### TEXT EXTRACT
________

Also there are several combined features. The full list is following.

In [None]:
features = list(set(data.columns) - {'Label', 'Class'})
features

### Divide training data into 2 parts

In [None]:
training_data, validation_data = train_test_split(data, random_state=11, train_size=0.90, test_size=0.10)

In [None]:
len(training_data), len(validation_data)

# Sklearn classifier

On this step your task is to train **Sklearn** classifier to provide lower **log loss** value.


TASK: your task is to tune the classifier parameters to achieve the lowest **log loss** value on the validation sample you can.

In [None]:
from sklearn.ensemble import GradientBoostingClassifier

In [None]:
gb = GradientBoostingClassifier(learning_rate=0.1, 
                                n_estimators=50, 
                                subsample=0.3, 
                                random_state=13,
                                min_samples_leaf=100,
                                max_depth=3,
                                verbose=3)

________

### SOURCE MATERIAL
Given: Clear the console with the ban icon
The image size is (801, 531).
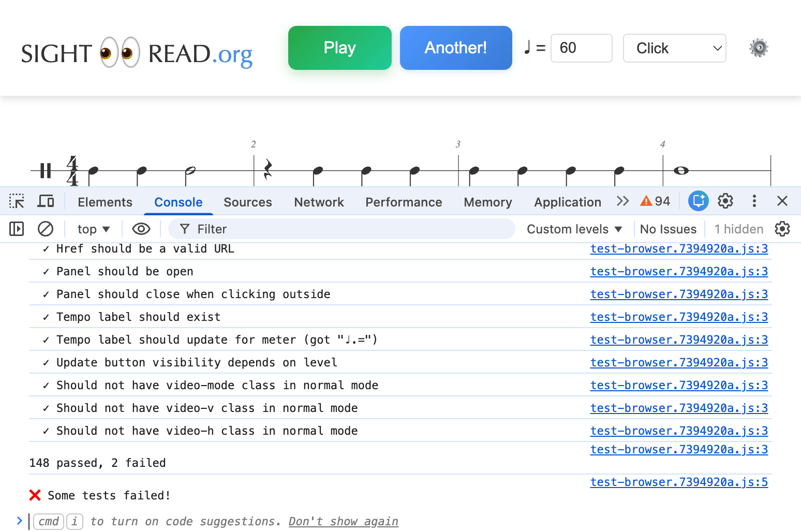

________

### STATED EXERCISE 1
In the classifier notebook, restate the paragraph beginning "TASK: your task is to tune" more briefly, keeping its main facts.
### STATED EXERCISE 2
Transcribe the stretch of the classifier notebook from "### Divide training" through "len(training_data), len(validation_data)".
### STATED EXERCISE 3
Pick up the classifier notebook after its last line and carry it forward.

### WRITTEN REPLY 1
Tune the classifier's parameters to reach the lowest possible log loss on the validation sample.

### WRITTEN REPLY 2
### Divide training data into 2 parts

In [None]:
training_data, validation_data = train_test_split(data, random_state=11, train_size=0.90, test_size=0.10)

In [None]:
len(training_data), len(validation_data)

### WRITTEN REPLY 3
gb.fit(training_data[features].values, training_data.Class.values)

### Log loss on the cross validation sample

In [None]:
# Predict each track
proba_gb = gb.predict_proba(validation_data[features].values)

In [None]:
log_loss(validation_data.Class.values, proba_gb)

### Parameter search

In [None]:
from sklearn.model_selection import RandomizedSearchCV

In [None]:
param_dist = {'learning_rate': [0.05, 0.1, 0.2], 
              'n_estimators': [25, 50, 75], 
              'subsample': [0.1, 0.3, 0.6], 
              'random_state': [13],
              'min_samples_leaf': [50, 100, 200],
              'max_depth': [1, 3, 6],
              'verbose': [3]}

In [None]:
if grid_search:
    random_search = RandomizedSearchCV(GradientBoostingClassifier(),
                                       param_distributions=param_dist,
                                       # See 
                                       # https://stackoverflow.com/questions/43081251/sklearn-metrics-log-loss-is-positive-vs-scoring-neg-log-loss-is-negative
                                       # https://scikit-learn.org/stable/modules/model_evaluation.html#scoring-parameter
                                       scoring='neg_log_loss', 
                                       n_iter=10,
                                       n_jobs=-1,  # NOTE: You should monitor the memory so it doesn't get saturated
                                       refit=True,  # Refit with the best parameters on the whole data set (default)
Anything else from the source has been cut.